Every time there is talk of resuming negotiations on a settlement of the issue of the West Bank, there is no mistake, that the Israeli government a few weeks in advance present plans to expand settlements on the West Bank. You deliberately put out poison to destroy the peace process. They do clearly not want any clarification of the conflict, and the longer you can procrastinate, the harder it is to get to a solution. You are in power and you will not let go of it. There is then an additional detail, that population growth is higher among Palestinians than Israelis, so how would that in time affect the situation?

I usually make the point that if you could defend political interests by referring to thousand year ancient writings, one would not have anything but war in the world. What kind of logic is it to refer to outdated ideas of a Promised Land, whose relevance has no value on Earth in our time? Nevertheless, Zionists have managed to capitalize on the collective bad conscience of the Western world on top of Hitler's holocaust. Palestine was not after the war an independent country, it was a British Mandate, which the British did not mind giving up. Extremely militant Jewish terrorist groups then managed to suppress the local residents and conquer Israel and even get it recognized by the world community as a legitimate nation state. Well done, I must say.

After the Six-Day War Israel captured the West Bank, which they still unlawfully possess. How is it possible? The answer is money. In New York, there is an extremely influential Jewish lobby, which provides in suppressing all initiatives from the U.S. towards working for minor conflicts with the Palestinians. The Palestinians have unfortunately not an equal exorbitant influential lobby in the U.S. to support their side of the conflict.
Even in Denmark, there is still a widespread goodwill towards Israel despite their oppression of the Palestinians, even though young people no longer go on kibbutz visits as they did in my childhood. All through the years, the Zionists have been good at playing the Holocaust card as a political argument.

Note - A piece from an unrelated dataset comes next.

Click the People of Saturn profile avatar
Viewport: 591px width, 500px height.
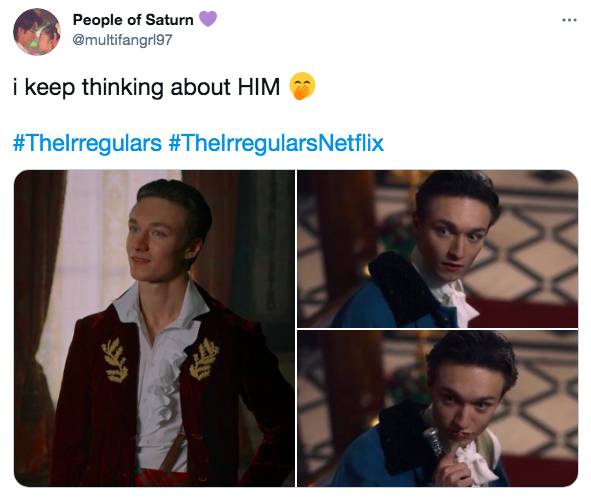coord(37,32)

One might naively think that a people like the Jewish who above all should know how it feels to be suppressed, just might be thought to be more tolerant when it came to the oppression of other groups and then avoid it, but it is not so. The Zionists do not just administer the West Bank, in countless situations they humiliate and degrade deliberately Palestinians and harass them away from places where they have lived for centuries. Ancient olive groves get removed with bulldozers so the Israelis can get a security zone around their high concrete walls. It is abhorrent.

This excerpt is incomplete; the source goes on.